Since November 2010 Annika O’Brien, the founder of the L.A. Robotics Club, has worked with enthusiasts interested in amateur robotics. She founded the club with the intention of finding people who wanted to collaborate on projects together, and, eventually, even found herself teaching classes at the Los Angeles hackerspace, primarily in Arduino. She also began working with local high schools as part of a community outreach initiative.
O’Brien wanted to create a low-cost platform for building small robots that was flexible enough to work with different form factors, but powerful enough to drive sensors, motors, and relays.
“The club needed cheap boards that were extensible, and could be used as a platform for our advanced projects, too,” O’Brien says. “We decided that making our own would be cheaper and more effective than buying one off the shelf. It was also a great experiment to see if others shared our vision.”
With this in mind, she turned to fellow makers Rob Newport and Bryan Chan who, over the course of a year, designed an ultra-low cost ($5) development platform for micro-robotics that can be easily assembled with through-hole components and a soldering iron. It wasn’t a particularly difficult task for the pair, but it required some scrutiny to keep the costs down and remove non-critical components. The kit needed to be rugged and durable enough for real world applications like rockets, aquatics, and competitive robots, and it needed to be small and lightweight enough to be used in aerial vehicles.
“Keeping costs down has been the single hardest [engineering challenge],” O’Brien says. “It’s one thing to get a circuit right, but it’s another thing to make sure it’s cost-efficient.”
The new board, which is roughly the same size as a pack of gum, can regulate power from USB power or a battery pack. It has six easily accessible ADC ports for analog input, a single digital port, LED access, and an ATMEL ATMEGA328 chip compatible with Arduino IDE. The microprocessor should be easily swapped out with others for field upgrades or if the chip gets fried.
The six analog I/O pins are located on the bottom row at the far side of the board and can be set as INPUT or OUTPUT using pinMode, for example: pinMode(ledPin, OUTPUT).
After the prototype was completed, O’Brien turned to crowd-sourcing website Kickstarter.com with a simple $1,000 goal to help create this platform for future robotics club projects that the team of hackers would document and make open source for everyone to share.
With two days remaining, O’Brien has raised more than $18,000 dollars from more than 550 backers.
More: Back Annika O’Brien’s Microprocessor
If you’re local to the Los Angeles area, you can back the project for as little as $5 and pick up your assembled board at the next club meeting.
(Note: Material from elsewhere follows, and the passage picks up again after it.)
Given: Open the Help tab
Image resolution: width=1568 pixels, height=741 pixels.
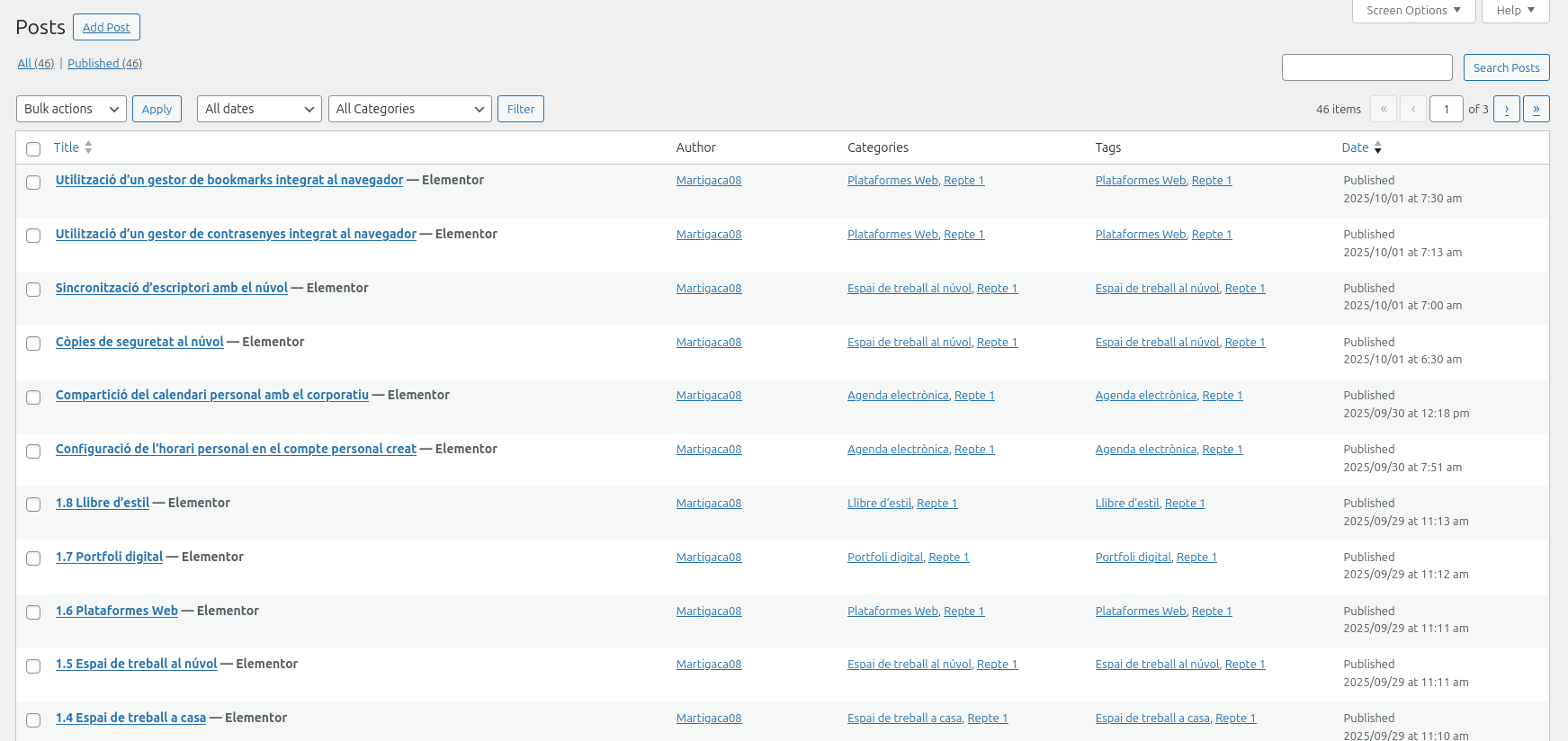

The board does not come with the USB attachment that is necessary to communicate with USB FTDI boards (purchased separately), but you could shore up the part by backing the project at the $10 level.
Most project backers seem more interested in digging a bit deeper into their wallets to include shipping ($15 level), or score one of three kits:
- The Field Kit ($28 level) includes three assemble boards, one FTDI USB breakout connector, and battery connectors.
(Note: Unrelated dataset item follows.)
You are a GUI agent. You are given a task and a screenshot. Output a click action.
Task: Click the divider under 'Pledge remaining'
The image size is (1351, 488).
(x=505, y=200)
- The Swarm-bot Robotics Kit ($40) includes five assembled boards, one FTDI USB breakout connector, photoresistor sensors, piezo speakers, and integration instructions for use in independent and autonomous swarm-bots.
- The Classroom Kit ($75 level) includes ten clone boards, two USB boards, LEDs, photoresistors, 1K resistors, piezo speakers, and instructions for five possible applications.
At first, the L.A. Robotics group was thrilled at the project’s success when one simple fact reared its odd-shaped head. Who is going to mail all of these kits out? Since the club consists entirely of volunteers, it’s not like O’Brien can pull a few cashiers from the floor to pack and ship 500 kits. If you’re a backer, it’s likely that your kit will be shipped to you from the same people that helped design it — it wouldn’t be a grass-roots effort without design collaborators wearing multiple hats.
Watch: Micro-Robotics Made Easy
For now, O’Brien is figuring out logistics. The way she envisions it, her living room is likely to resemble an Amazon processing factory for a week, but none of this would be possible without Kickstarter — especially when it comes to the volumes required to make supplier pricing reasonable.
“Just like Apple’s App Store and Android’s Marketplace, Kickstarter is doing the same thing for indie hardware developers,” O’Brien says. “Now, someone fresh out of college doesn’t have to struggle to find a job, they can just take a chance on a great idea, and join in the entrepreneurial success that software developers have seen for a decade now.”